Читать книгу Global Warming and Other Bollocks - Stanley Feldman - Страница 10

The germ theory of disease

Оглавление

Before the pioneers of microbiology proved otherwise, many infections were believed to be due to draughts, exposure to damp or cold – perpetuated in the term ‘catching a cold’ – or a miasma emanating from swamps (malaria). It was the perfection of better optical lenses for microscopes that led to the identification of bacteria and other microscopic organisms as the cause of these infectious diseases. Identification of viruses came later with invention of the electron microscope.

The 17th–18th-century German physician Robert Koch, who identified the tubercle bacillus and proposed that it was the cause of tuberculosis, was disbelieved by many of his contemporaries. In order to prove his hypothesis Koch established three most important elements of proof of causation of disease by a toxic agent.

Now known as Koch’s postulates, these are:

1 the proposed cause of the disease must always be shown to be present in a person suffering the disease;

2 removing the proposed cause cures the disease; and

3 reintroducing the putative cause re-establishes the condition.

Koch went on to fulfil these three requirements for proof in experimental animals.
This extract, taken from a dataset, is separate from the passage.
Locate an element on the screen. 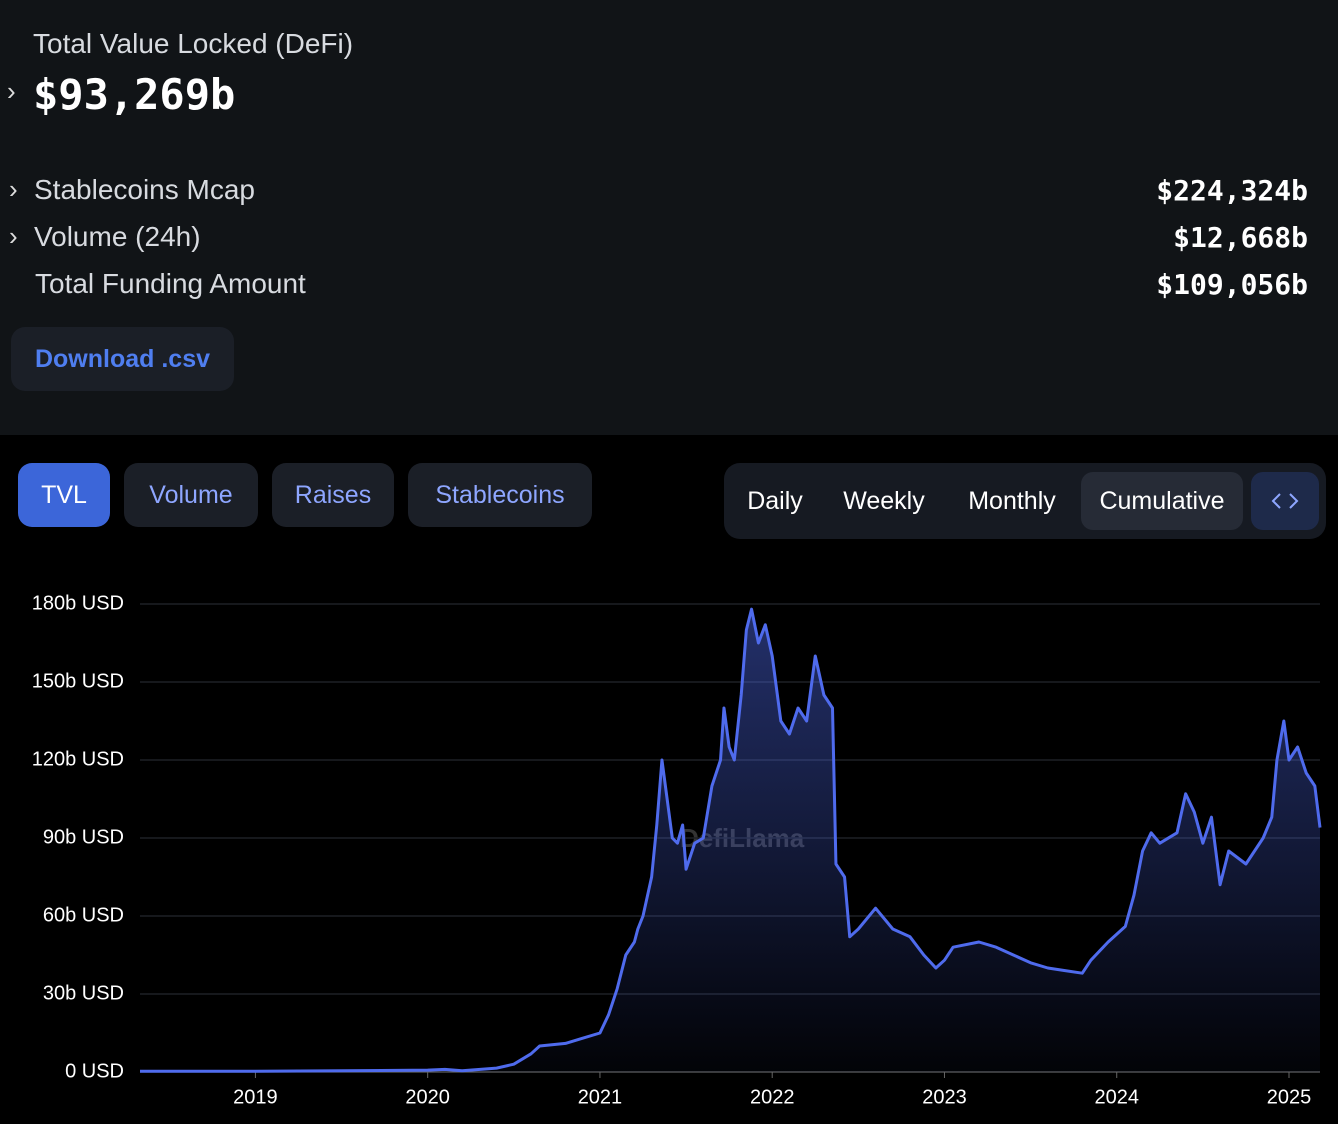 This screenshot has width=1338, height=1124. period: Cumulative is located at coordinates (1162, 501).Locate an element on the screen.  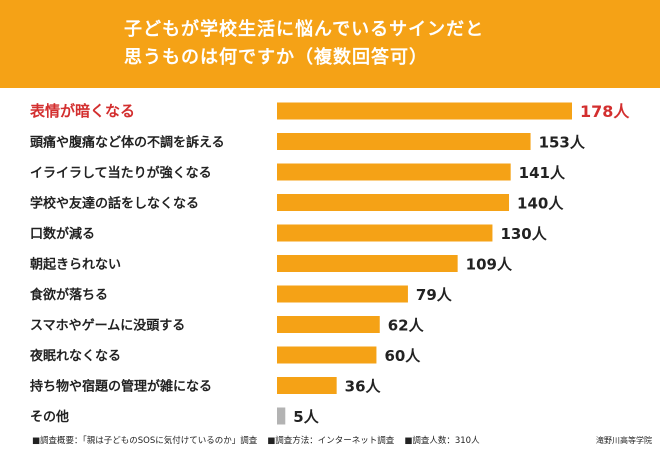
category-label: 食欲が落ちる is located at coordinates (69, 295).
As a result of this evidence his hypothesis became a fact. ‘The Germ Theory of Disease’, to which Koch’s and others microbiologists’ work had given rise, was espoused by many practitioners as though it applied to all diseases whether caused by micro-organisms or not. Clearly, it is going to be difficult, and often ethically improper, to try to satisfy all three of Koch’s postulates in all cases, but the more that are met, the more likely the proposed causal mechanism is to be correct. A recent example to hit the headlines, but one that fulfilled none of Koch’s postulates, was the suggestion that the measles virus is a cause of autism.